Furthermore, since the tensile strength of the diaphragm greatly improves over that of the conventional diaphragms, the thickness of the diaphragm can be made thinner, thus improving the throttle response greatly.

The formation from seal members of the hydrogen impregnated NBR can prevent the deterioration of these seal members, thereby effectively preventing fuel leakage and improper settings of elements.

BRIEF DESCRIPTION OF THE DRAWINGS

In the accompanying drawings:

FIG. 1 is a vertical sectional view of a vacuum response type carburetor according to one embodiment of the present invention;

FIG. 2 is also a vertical sectional view of the vacuum response type carburetor of FIG. 1 with a piston valve ascended; and

FIG. 3 is a graph showing a relationship of an ascending acceleration of the piston valve after the throttle valve has been opened with respect to elapsed time.

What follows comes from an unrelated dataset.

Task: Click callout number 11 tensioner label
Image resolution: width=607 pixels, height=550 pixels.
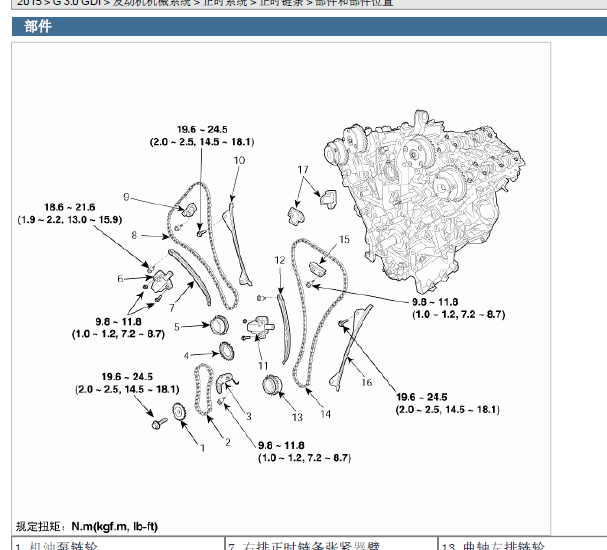Action: pyautogui.click(x=263, y=366)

DETAILED DESCRIPTION OF THE PREFERRED EMBODIMENT

One preferred embodiment of the present invention will be described hereunder with reference to the accompanying drawings, in which FIG. 1 is a vertical sectional view of a vacuum response type carburetor 1 according to the present invention used for a motorcycle, for example, in which the right side as viewed is the air cleaner side and the left side is the engine side.

The vacuum response type carburetor 1 mainly comprises a carburetor main unit 2, which is provided with a diaphragm device 3 at the upper end thereof and with a float chamber 4 at the lower end thereof. The carburetor main unit 2 is formed with a venturi passage 5 passing through the entirety thereof in a horizontal direction. A piston valve 6 and a butterfly type throttle valve 7 are disposed within the venturi passage 5. The piston valve 6 has a bore 6a and moves freely vertically along a guide passage 8 which intersects with the venturi passage 5. On the other hand, the throttle valve 7 rotates freely around a supporting shaft 9.

The diaphragm device 3 is covered by a diaphragm cover 11 in a liquid-proof manner on the upper portion of the carburetor main unit 2, and the inner space defined thereby is separated by a diaphragm 12 into an upper chamber A and lower chamber B. The diaphragm 12 is formed of a rubber material such as hydrogen impregnated NBR or fluoro rubber.

The diaphragm 12 is formed so as to provide, for example, a doughnut-shape with the outer periphery thereof being nipped between the diaphragm cover 11 and the carburetor main unit 2, and with the inner periphery thereof being fitted into a flange 13 formed on the head portion of the piston valve 6. The head portion of the piston value 6 has a recess 6b. The flange 13 comprises flange portions 13a, 13b disposed around the recess 6b. The flange portion 13a has a greater diameter than the flange portion 13b. The inner periphery of the diaphragm 12 is fitted between the flange portions 13a, 13b in a liquid-tight manner. An upper end portion 6c of the piston valve 6 extends into the recessed portion 6b.

The upper chamber A of the diaphragm device 3 is connected to the venturi passage 5 by means of a communicating or connecting passage 14 formed in the piston valve 6. On the other hand, the lower chamber B is opened to the air cleaner side (atmosphere side) by means of a connecting passage 15 formed in the carburetor main unit 2. The connecting passage 14 has an opening 14a at an upper end thereof which opens into the upper chamber A, and an opening 14b at a lower end thereof which opens into the venturi passage 5.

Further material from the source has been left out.